CHALLENGE: Can you write out the data below again, swapping "GUI agent" for "GUI assistant" everywhere it appears and changing nothing else?
%%
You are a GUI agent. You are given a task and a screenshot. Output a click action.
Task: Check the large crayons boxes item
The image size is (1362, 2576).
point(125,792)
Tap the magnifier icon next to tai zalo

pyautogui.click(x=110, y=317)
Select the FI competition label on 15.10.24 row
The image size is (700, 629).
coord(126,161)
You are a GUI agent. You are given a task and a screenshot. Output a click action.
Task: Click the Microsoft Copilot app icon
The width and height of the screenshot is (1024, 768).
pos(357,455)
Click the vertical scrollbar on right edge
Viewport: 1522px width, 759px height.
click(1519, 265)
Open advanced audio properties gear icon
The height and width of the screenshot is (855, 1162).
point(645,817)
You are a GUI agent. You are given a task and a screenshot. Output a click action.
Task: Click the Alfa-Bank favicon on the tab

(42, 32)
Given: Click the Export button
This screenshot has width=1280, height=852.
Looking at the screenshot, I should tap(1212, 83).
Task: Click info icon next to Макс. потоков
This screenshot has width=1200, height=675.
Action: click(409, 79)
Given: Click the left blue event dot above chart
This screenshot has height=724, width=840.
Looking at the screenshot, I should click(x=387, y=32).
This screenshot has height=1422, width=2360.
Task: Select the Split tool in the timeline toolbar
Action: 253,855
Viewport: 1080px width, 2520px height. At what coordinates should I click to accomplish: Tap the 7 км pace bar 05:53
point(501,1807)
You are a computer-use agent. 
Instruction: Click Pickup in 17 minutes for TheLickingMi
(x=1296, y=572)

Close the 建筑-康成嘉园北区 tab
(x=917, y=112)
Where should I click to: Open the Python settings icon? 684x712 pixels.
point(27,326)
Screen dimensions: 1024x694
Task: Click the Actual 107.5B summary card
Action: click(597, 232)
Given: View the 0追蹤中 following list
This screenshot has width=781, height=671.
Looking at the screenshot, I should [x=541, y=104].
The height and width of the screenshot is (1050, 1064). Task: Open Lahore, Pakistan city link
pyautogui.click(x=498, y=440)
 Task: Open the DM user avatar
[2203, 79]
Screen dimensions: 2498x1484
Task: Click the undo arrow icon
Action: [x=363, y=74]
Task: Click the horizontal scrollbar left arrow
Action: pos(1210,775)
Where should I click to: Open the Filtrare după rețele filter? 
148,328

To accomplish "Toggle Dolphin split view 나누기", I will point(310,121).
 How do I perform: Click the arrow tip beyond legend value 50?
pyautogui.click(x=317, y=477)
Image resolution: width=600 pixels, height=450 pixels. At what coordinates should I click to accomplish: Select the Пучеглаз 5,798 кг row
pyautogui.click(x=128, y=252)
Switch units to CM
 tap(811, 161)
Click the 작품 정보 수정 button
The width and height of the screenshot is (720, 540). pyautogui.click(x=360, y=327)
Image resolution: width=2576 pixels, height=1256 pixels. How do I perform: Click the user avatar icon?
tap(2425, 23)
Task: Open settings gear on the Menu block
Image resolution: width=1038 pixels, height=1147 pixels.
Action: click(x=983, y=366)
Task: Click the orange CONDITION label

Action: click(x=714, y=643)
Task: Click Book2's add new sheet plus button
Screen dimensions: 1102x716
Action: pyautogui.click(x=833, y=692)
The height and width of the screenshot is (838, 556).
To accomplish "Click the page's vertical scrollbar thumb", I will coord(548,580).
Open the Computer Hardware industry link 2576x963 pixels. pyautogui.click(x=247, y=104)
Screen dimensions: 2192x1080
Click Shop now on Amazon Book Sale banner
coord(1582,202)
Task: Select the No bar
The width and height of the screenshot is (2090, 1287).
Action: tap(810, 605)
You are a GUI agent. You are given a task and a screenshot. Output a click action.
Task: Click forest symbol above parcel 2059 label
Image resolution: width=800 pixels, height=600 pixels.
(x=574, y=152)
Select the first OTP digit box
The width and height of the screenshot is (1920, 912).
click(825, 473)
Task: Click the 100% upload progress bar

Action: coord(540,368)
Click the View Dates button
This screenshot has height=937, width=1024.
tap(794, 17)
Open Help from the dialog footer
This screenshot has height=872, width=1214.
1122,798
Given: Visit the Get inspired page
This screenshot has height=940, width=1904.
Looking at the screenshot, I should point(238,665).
%%
THE RESULT:
You are a GUI assistant. You are given a task and a screenshot. Output a click action.
Task: Check the large crayons boxes item
The image size is (1362, 2576).
point(125,792)
Tap the magnifier icon next to tai zalo

pyautogui.click(x=110, y=317)
Select the FI competition label on 15.10.24 row
The image size is (700, 629).
coord(126,161)
You are a GUI assistant. You are given a task and a screenshot. Output a click action.
Task: Click the Microsoft Copilot app icon
The width and height of the screenshot is (1024, 768).
pos(357,455)
Click the vertical scrollbar on right edge
Viewport: 1522px width, 759px height.
click(1519, 265)
Open advanced audio properties gear icon
The height and width of the screenshot is (855, 1162).
point(645,817)
You are a GUI assistant. You are given a task and a screenshot. Output a click action.
Task: Click the Alfa-Bank favicon on the tab

(42, 32)
Given: Click the Export button
This screenshot has width=1280, height=852.
Looking at the screenshot, I should tap(1212, 83).
Task: Click info icon next to Макс. потоков
This screenshot has width=1200, height=675.
Action: click(409, 79)
Given: Click the left blue event dot above chart
This screenshot has height=724, width=840.
Looking at the screenshot, I should click(x=387, y=32).
This screenshot has height=1422, width=2360.
Task: Select the Split tool in the timeline toolbar
Action: 253,855
Viewport: 1080px width, 2520px height. At what coordinates should I click to accomplish: Tap the 7 км pace bar 05:53
point(501,1807)
You are a computer-use agent. 
Instruction: Click Pickup in 17 minutes for TheLickingMi
(x=1296, y=572)

Close the 建筑-康成嘉园北区 tab
(x=917, y=112)
Where should I click to: Open the Python settings icon? 684x712 pixels.
point(27,326)
Screen dimensions: 1024x694
Task: Click the Actual 107.5B summary card
Action: click(597, 232)
Given: View the 0追蹤中 following list
This screenshot has width=781, height=671.
Looking at the screenshot, I should [x=541, y=104].
The height and width of the screenshot is (1050, 1064). Task: Open Lahore, Pakistan city link
pyautogui.click(x=498, y=440)
 Task: Open the DM user avatar
[2203, 79]
Screen dimensions: 2498x1484
Task: Click the undo arrow icon
Action: [x=363, y=74]
Task: Click the horizontal scrollbar left arrow
Action: pos(1210,775)
Where should I click to: Open the Filtrare după rețele filter? 
148,328

To accomplish "Toggle Dolphin split view 나누기", I will point(310,121).
 How do I perform: Click the arrow tip beyond legend value 50?
pyautogui.click(x=317, y=477)
Image resolution: width=600 pixels, height=450 pixels. At what coordinates should I click to accomplish: Select the Пучеглаз 5,798 кг row
pyautogui.click(x=128, y=252)
Switch units to CM
 tap(811, 161)
Click the 작품 정보 수정 button
The width and height of the screenshot is (720, 540). pyautogui.click(x=360, y=327)
Image resolution: width=2576 pixels, height=1256 pixels. How do I perform: Click the user avatar icon?
tap(2425, 23)
Task: Open settings gear on the Menu block
Image resolution: width=1038 pixels, height=1147 pixels.
Action: click(x=983, y=366)
Task: Click the orange CONDITION label

Action: click(x=714, y=643)
Task: Click Book2's add new sheet plus button
Screen dimensions: 1102x716
Action: pyautogui.click(x=833, y=692)
The height and width of the screenshot is (838, 556).
To accomplish "Click the page's vertical scrollbar thumb", I will coord(548,580).
Open the Computer Hardware industry link 2576x963 pixels. pyautogui.click(x=247, y=104)
Screen dimensions: 2192x1080
Click Shop now on Amazon Book Sale banner
coord(1582,202)
Task: Select the No bar
The width and height of the screenshot is (2090, 1287).
Action: tap(810, 605)
You are a GUI assistant. You are given a task and a screenshot. Output a click action.
Task: Click forest symbol above parcel 2059 label
Image resolution: width=800 pixels, height=600 pixels.
(x=574, y=152)
Select the first OTP digit box
The width and height of the screenshot is (1920, 912).
click(825, 473)
Task: Click the 100% upload progress bar

Action: coord(540,368)
Click the View Dates button
This screenshot has height=937, width=1024.
tap(794, 17)
Open Help from the dialog footer
This screenshot has height=872, width=1214.
1122,798
Given: Visit the Get inspired page
This screenshot has height=940, width=1904.
Looking at the screenshot, I should point(238,665).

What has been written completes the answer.